Inadequate health care in Arizona prisons still results in needless deaths from treatable diseases and preventable suicides by inmates who were not properly monitored, according to the experts' reports.
The biggest problem is a chronic shortage of qualified doctors and nurses, according to the statements from Dr. Pablo Stewart , a clinical professor at the University of California, San Francisco's School of Medicine, and Dr. Todd Wilcox , president of the American College of Correctional Physicians.
Both doctors spent time in Arizona prisons in late 2015, interviewing inmates and staff and reviewing patient records, in their roles as paid experts under the settlement agreement in Parsons v. Ryan .
"It is readily apparent that ADC has failed to comply with a number of critically important mental health performance measures," Stewart wrote. "This failure has already harmed a number of ADC prisoners ... and it creates a substantial risk of serious future harm to others."
A "recurrent theme" in Stewart's his reviews of mental health care in Arizona prisons since 2012 has been "that patients are not being seen by a psychiatrist as required by their clinical condition and by the performance measures."
"For example, in the ten full days I have spent inspecting mental health care in seven ADC prisons, I do not believe I have ever seen a psychiatrist," he wrote. "This is extraordinary and completely unprecedented in my professional experience."
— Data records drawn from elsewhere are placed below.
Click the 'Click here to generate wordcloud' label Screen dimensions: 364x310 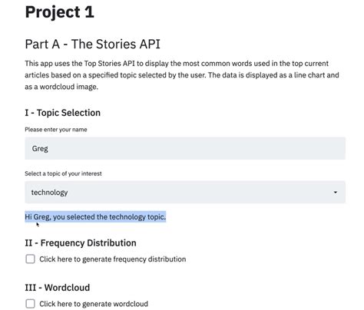[x=94, y=304]
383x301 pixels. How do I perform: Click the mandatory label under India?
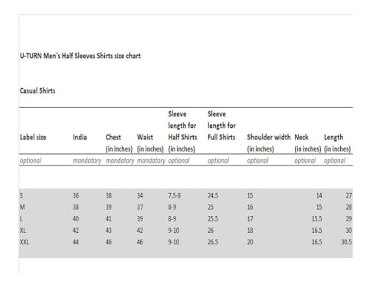(87, 161)
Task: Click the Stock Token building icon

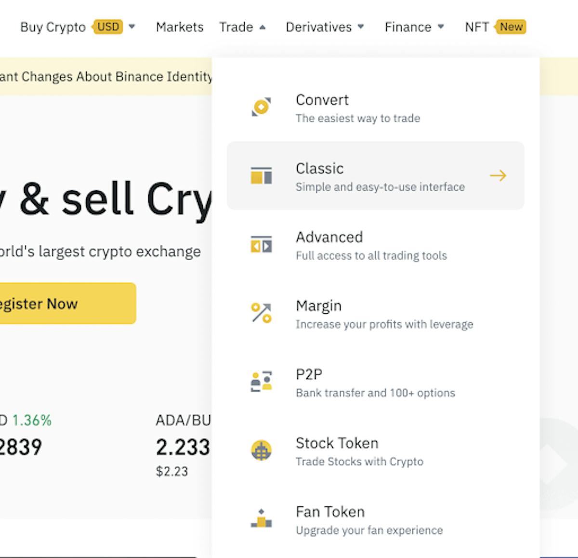Action: click(x=262, y=451)
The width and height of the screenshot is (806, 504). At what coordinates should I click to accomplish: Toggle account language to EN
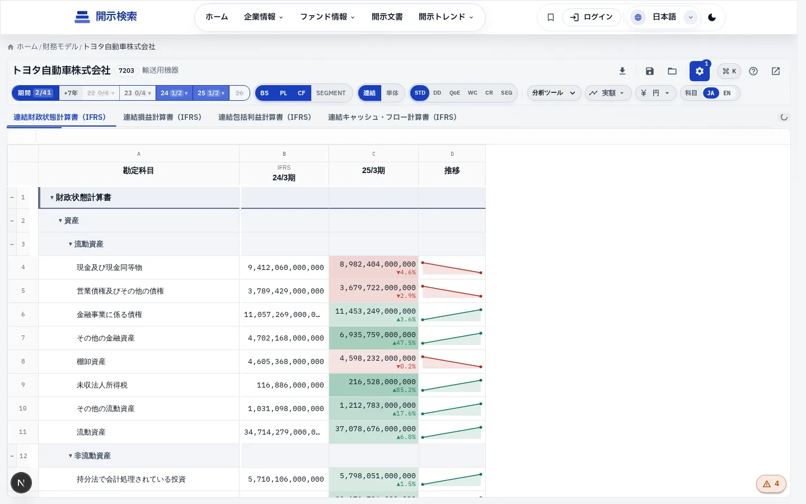(x=727, y=93)
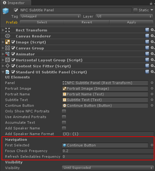Click object picker circle for Portrait Image
Image resolution: width=155 pixels, height=171 pixels.
[152, 88]
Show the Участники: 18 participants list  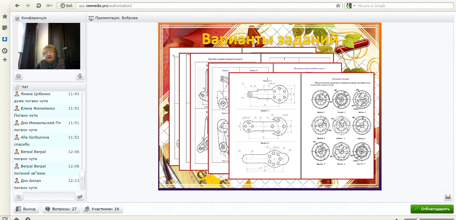point(102,209)
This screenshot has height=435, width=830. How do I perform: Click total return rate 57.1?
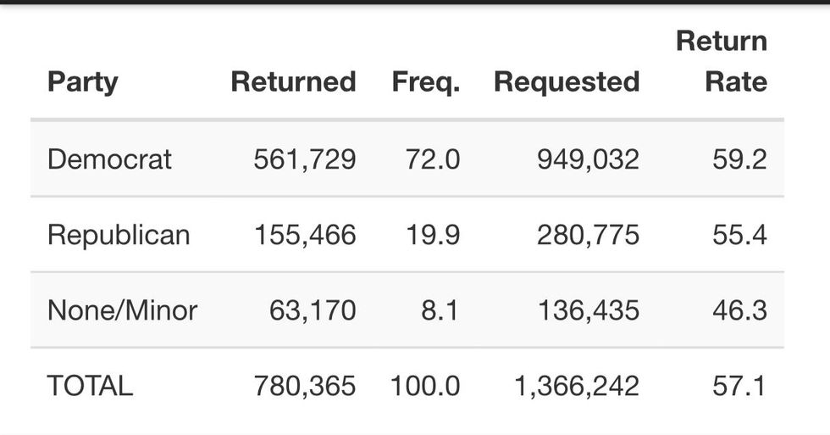pos(739,386)
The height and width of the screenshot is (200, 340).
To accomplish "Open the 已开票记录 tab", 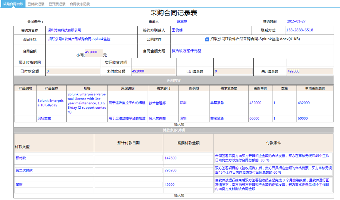I will pyautogui.click(x=57, y=4).
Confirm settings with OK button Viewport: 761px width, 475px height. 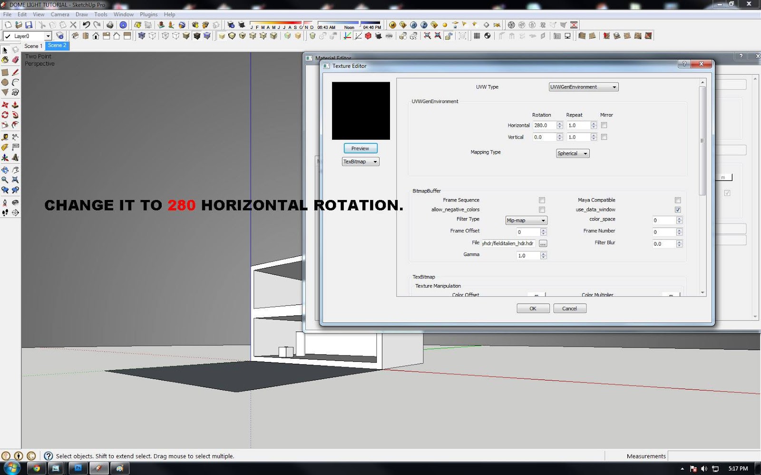pyautogui.click(x=533, y=308)
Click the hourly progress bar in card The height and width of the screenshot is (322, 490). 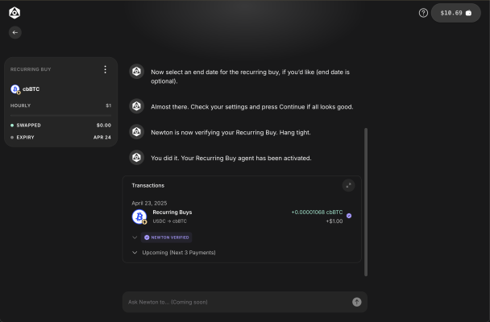(x=60, y=115)
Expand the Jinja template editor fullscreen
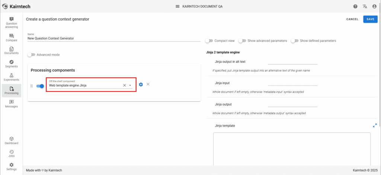The image size is (381, 175). pyautogui.click(x=375, y=126)
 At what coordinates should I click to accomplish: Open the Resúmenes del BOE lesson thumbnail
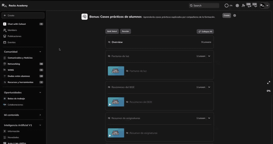coord(116,102)
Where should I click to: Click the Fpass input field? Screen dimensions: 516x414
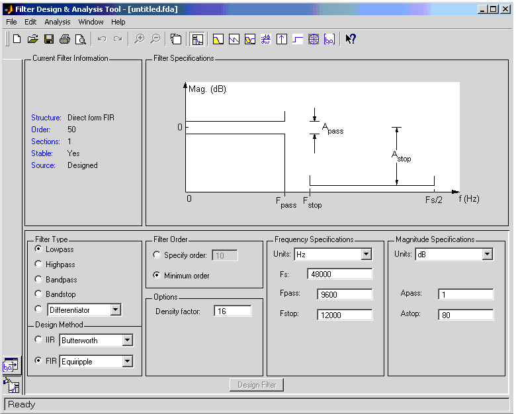345,295
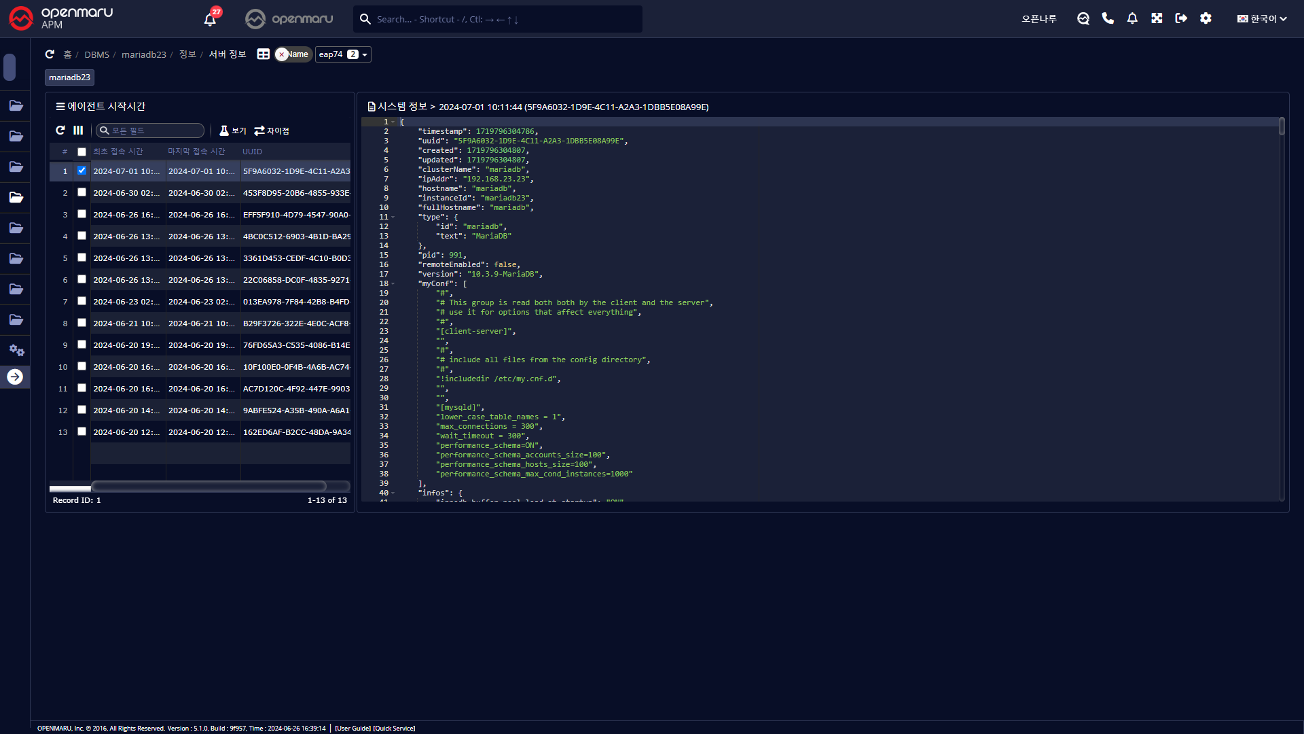Uncheck the row 1 checkbox

pos(82,171)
Medical and mental health staffing levels are below the national standards, the experts found. The ADC provides seven psychiatrists and 11 mental health nurse practitioners for 35,000 prisoners - a ratio of 1,800 to 1. A similar prison health system in Colorado has a ratio of 531 to 1, according to Stewart.
Stewart found that since April 2015 no more than 52 percent of psychologist positions and 49 percent of mental health nurse practitioner positions have been filled in Arizona, and that the position of psychiatric director has been vacant since the settlement was approved.
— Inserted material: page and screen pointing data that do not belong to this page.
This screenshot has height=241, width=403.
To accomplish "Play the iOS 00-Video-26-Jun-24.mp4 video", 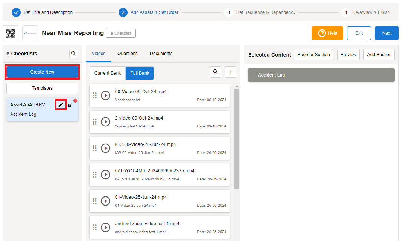I will click(x=105, y=148).
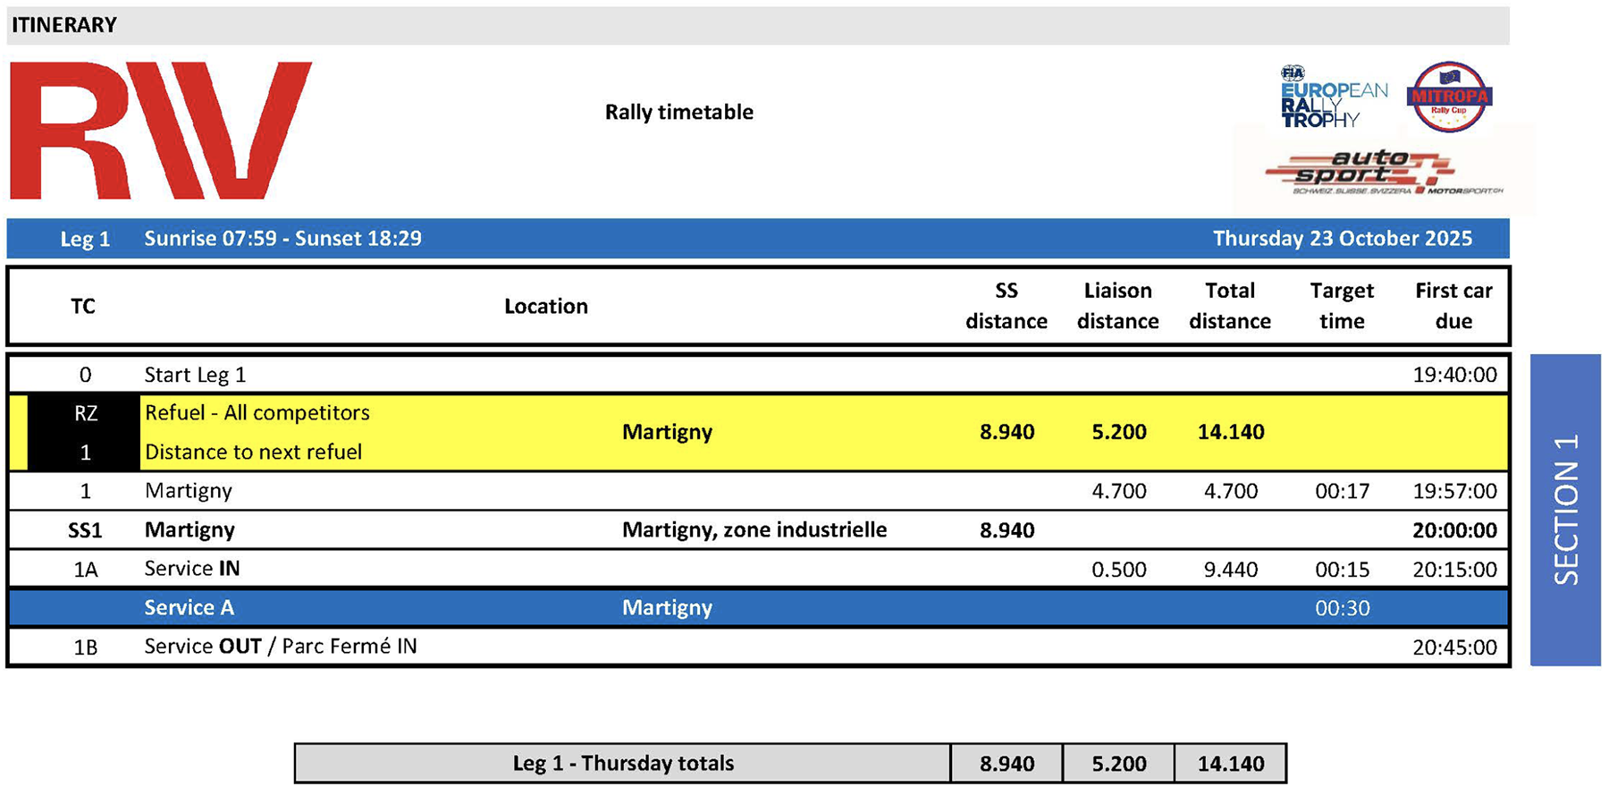This screenshot has height=795, width=1609.
Task: Select the blue SECTION 1 side label
Action: 1565,510
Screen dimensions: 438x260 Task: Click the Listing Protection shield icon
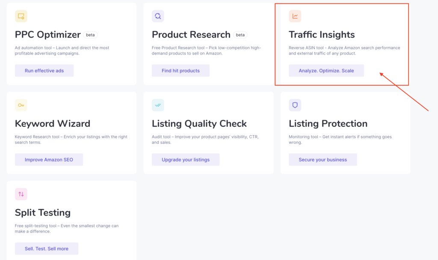click(295, 105)
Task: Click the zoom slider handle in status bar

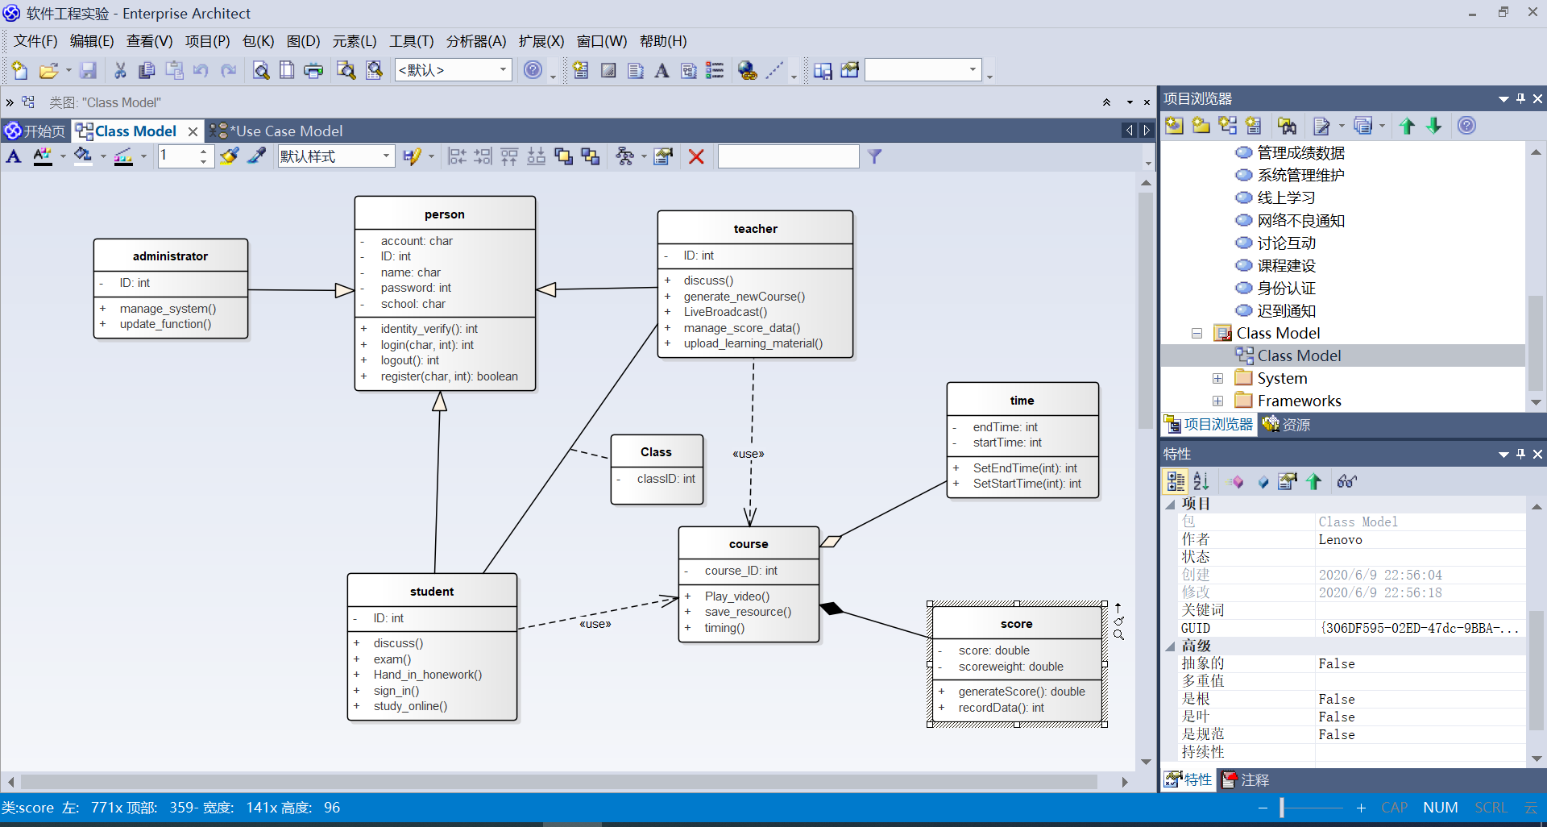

"When you look at their own records, which show that for the last year they have never had more than 60 percent of their psychologist positions full; they've never had more than 50 percent of their mental health nurse practitioner positions full.
"When you see a problem going on for that long and not getting any better, it suggests that perhaps someone isn't trying very hard," said David Fathi, director of the ACLU's National Prison Project, in a telephone interview on Tuesday.